Here are a couple of other things you should know about object attributes:
In addition to var, public and readable, fields can be
declared writable. This makes then settable but not
readable.
It is also possible to override writing to a field by defining a
method which takes one argument and has the same name as the
field with _set appended. E.g. for field head, it would
be named head_set.
So far, it looks like I'm implying that the _get and _set
methods are being called by a field access. It's actually
backwards. All class fields are private and declaring a field
public (or readable or writeable) causes the compiler
to generate trivial getters and setters.
You may write a getter or setter for a non-existent variable. That is, the public interface does not need to correspond to the internal structure of the class.
(Attribution: I stole the idea of infinite streams from Mark Jason Dominus's book Higher Order Perl who stole it from somewhere in Lisp Land.)
The examples in this document aren't particularly good at highlighting all the interesting corners of Deck's object system, so I'm taking a few paragraphs to drop knowledge on you.
In Deck, everything is an object. This includes classes, which are
all instances of the class Class. This includes Class itself
which is its own class. Classes can be passed around and queried but
all classes have the same interface. This means that there's no such
thing as a class (aka "static") method or field. Instead, you should
use packages. (See the reference manual for a long, tedious
description of those.)
Instance variables in classes are only visible to the methods defined
in that class, not in any subclass. Their scope is the equivalent
of private in C++. This doesn't work:
class Inner {
public foo
method _init {x} {
foo = x
}
}
class Outer Inner {
method bar {m} {
puts m foo # ERROR: foo not visible
}
}
But this will work:
class Outer Inner {
method bar {m} {
puts m self.foo
}
}
This is because self.foo invokes the getter method defined by
public. (self is a reference to the current object.)
(Note that there's a bug in the current implementation of Deck that prevents you from defining an instance variable with the same name as an instance variable in a parent class even though they are unambiguous.)

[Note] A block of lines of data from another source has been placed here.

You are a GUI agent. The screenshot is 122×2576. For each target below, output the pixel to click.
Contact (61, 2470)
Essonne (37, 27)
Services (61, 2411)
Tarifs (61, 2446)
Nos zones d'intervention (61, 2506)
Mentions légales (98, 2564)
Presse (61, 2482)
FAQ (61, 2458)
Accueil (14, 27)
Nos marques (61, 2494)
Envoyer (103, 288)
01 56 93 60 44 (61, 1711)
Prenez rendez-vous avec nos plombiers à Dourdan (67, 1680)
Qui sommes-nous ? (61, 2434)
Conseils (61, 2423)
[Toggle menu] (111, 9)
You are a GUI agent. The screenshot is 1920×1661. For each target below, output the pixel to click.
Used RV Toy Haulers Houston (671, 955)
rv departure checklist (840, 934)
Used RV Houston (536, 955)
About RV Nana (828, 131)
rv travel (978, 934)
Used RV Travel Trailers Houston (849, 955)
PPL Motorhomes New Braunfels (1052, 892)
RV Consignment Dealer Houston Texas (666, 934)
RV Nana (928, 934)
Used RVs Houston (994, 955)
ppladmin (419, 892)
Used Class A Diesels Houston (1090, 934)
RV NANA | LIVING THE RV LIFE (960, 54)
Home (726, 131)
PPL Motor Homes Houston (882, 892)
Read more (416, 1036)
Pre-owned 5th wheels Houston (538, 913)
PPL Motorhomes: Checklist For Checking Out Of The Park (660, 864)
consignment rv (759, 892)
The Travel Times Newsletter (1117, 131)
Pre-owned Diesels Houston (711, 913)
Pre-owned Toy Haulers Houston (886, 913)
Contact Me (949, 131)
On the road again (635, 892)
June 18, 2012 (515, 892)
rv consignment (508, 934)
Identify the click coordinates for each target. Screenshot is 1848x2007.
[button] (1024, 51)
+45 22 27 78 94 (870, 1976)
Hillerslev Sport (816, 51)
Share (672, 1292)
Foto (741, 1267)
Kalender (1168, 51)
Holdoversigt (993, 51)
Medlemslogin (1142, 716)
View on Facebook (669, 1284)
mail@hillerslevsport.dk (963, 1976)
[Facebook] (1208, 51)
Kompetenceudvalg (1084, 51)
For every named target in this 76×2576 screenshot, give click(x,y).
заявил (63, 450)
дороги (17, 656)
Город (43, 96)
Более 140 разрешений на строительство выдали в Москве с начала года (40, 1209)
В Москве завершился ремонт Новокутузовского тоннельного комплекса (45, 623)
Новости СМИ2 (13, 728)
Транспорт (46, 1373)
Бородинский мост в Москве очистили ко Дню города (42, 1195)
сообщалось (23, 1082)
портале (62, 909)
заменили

Methods are normally invoked using the -> operator:
var x = [new Outer]
x->bar "Value: "
(-> is syntactically magical just like . and =>.)
The semantics of -> are interesting by themselves. The result
of x->bar is a callable object called a MethodCall. This
encapsulates the result of the method search for bar in x. When
called like a procedure, it calls the method found (usually bar)
with self set to x and with whatever arguments it was given.
The MethodCall can thus be stored or passed around:
var barMethodCall = [Outer->new]->bar
...
barMethodCall "Value: "
If the method lookup fails (i.e. there is no method with that name in
the object's class heirarchy), the lookup calls the special method
doesNotUnderstand instead. Default behaviour for
doesNotUnderstand is to exit with a backtrace but individual
classes may override this behaviour.
If the left side of a -> or . is the word super, it is
used as an alias for self but the method search starts in the
superclass instead of the base class. This lets you override a
method but call its base implementation:
class MoreOuter Outer {
method bar {m} {
super->bar m
puts "MoreOuter!"
}
}
Methods whose names begin with an underscore (_) are considered
private to the class heirarchy (what C++ calls "protected"). It is an
error to use a name starting with an underscore in a ->
expression unless the left-hand-side is either self or super:
self->_privateThingy 42 # Correct
super._kindOfPrivate = "maybe" # Also correct
foo->_reallyPrivate "yes" # Error!
As you can see, this works on attributes too, so you can give instance variables a "protected" scope.
Note that it is possible to defeat the underscore rule. -> is
a macro and it performs the check at compile time. The code that the
macro emits could be hand-written instead, bypassing the check. Thus,
you may need to enforce the underscore rule yourself with a blunt
instrument.
(Hah hah, just kidding! Use a knife.)
(Still kidding! I don't condone violence, even against really idiotic coders. Just glare at them.)
As you have seen in the above examples, there are two ways to create a
new object from a class. You can use the built-in new function:
new SomeClass "this is an argument"
or you can use the class's new method:
SomeClass->new "this is also an argument"
The two forms are equivalent and you can use whichever one looks nicer in context.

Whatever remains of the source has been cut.